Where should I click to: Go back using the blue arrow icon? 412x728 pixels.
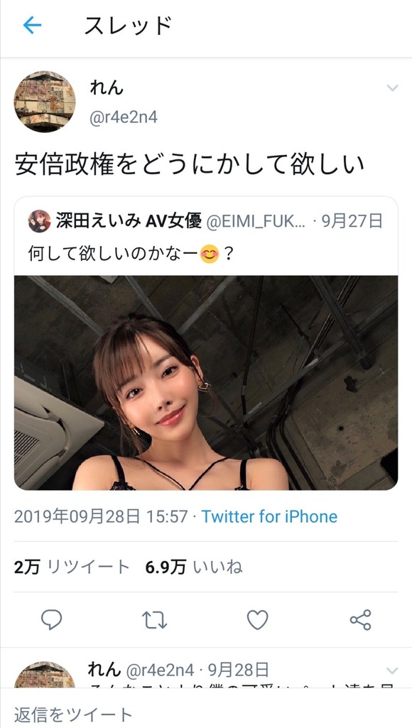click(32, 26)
○ ○ ○ ○
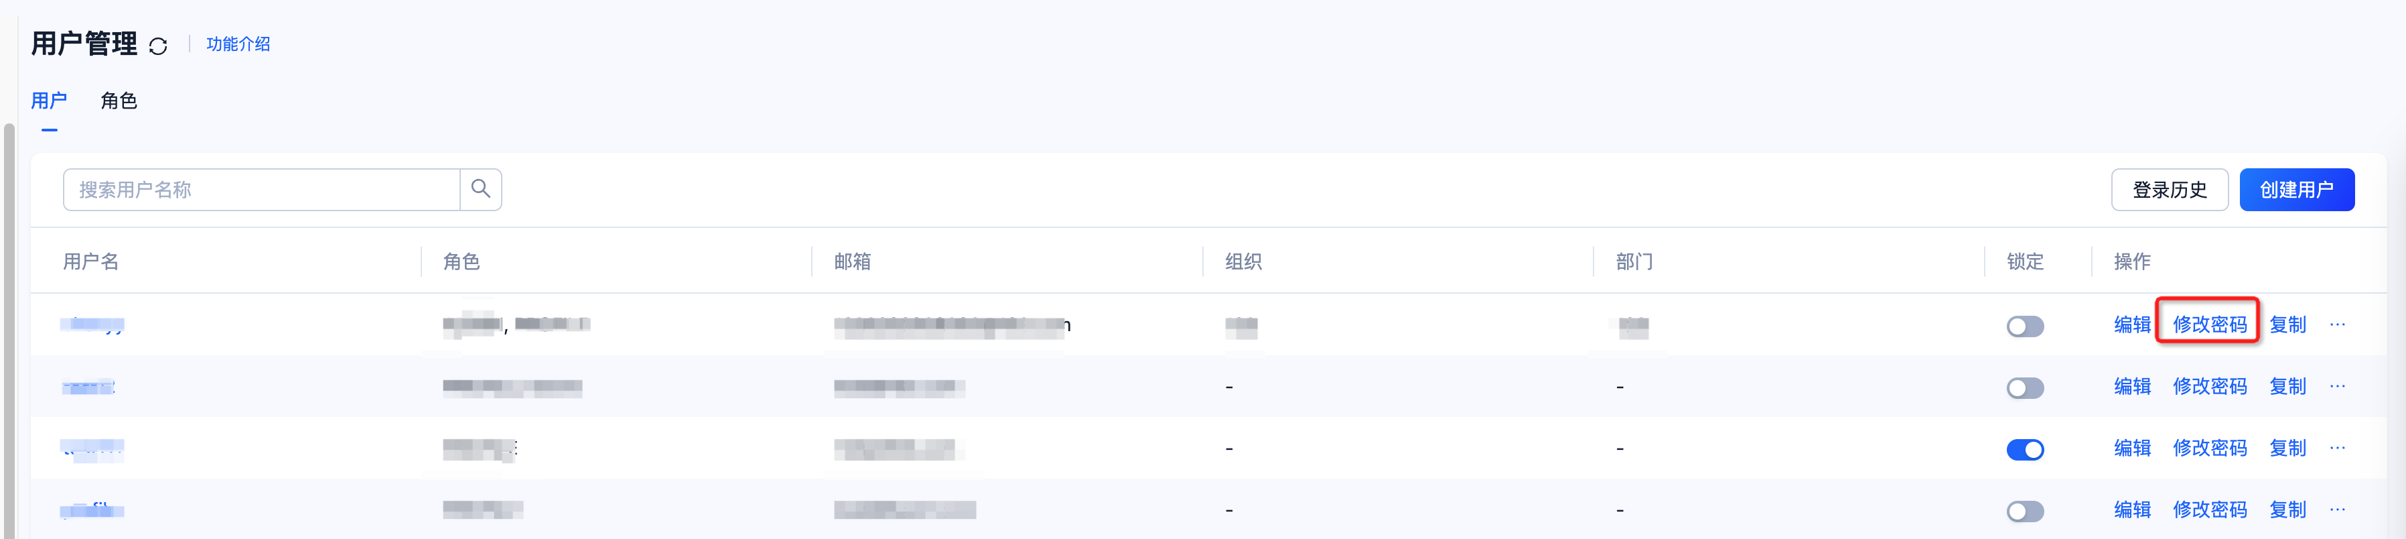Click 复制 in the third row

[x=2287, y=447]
○ ○ ○ ○
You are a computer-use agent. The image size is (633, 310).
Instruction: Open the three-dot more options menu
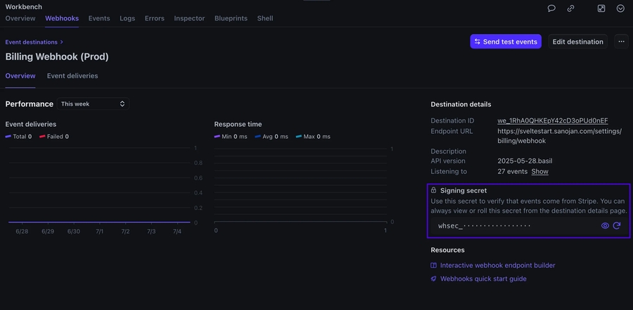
○ ○ ○ ○
WORK ITEM ::
Using only the listing above, restate exactly the lines from the line containing "You are a computer-use" through the line containing "Instruction: Open the", both included.

EXERCISE SOLUTION ::
You are a computer-use agent. The image size is (633, 310).
Instruction: Open the three-dot more options menu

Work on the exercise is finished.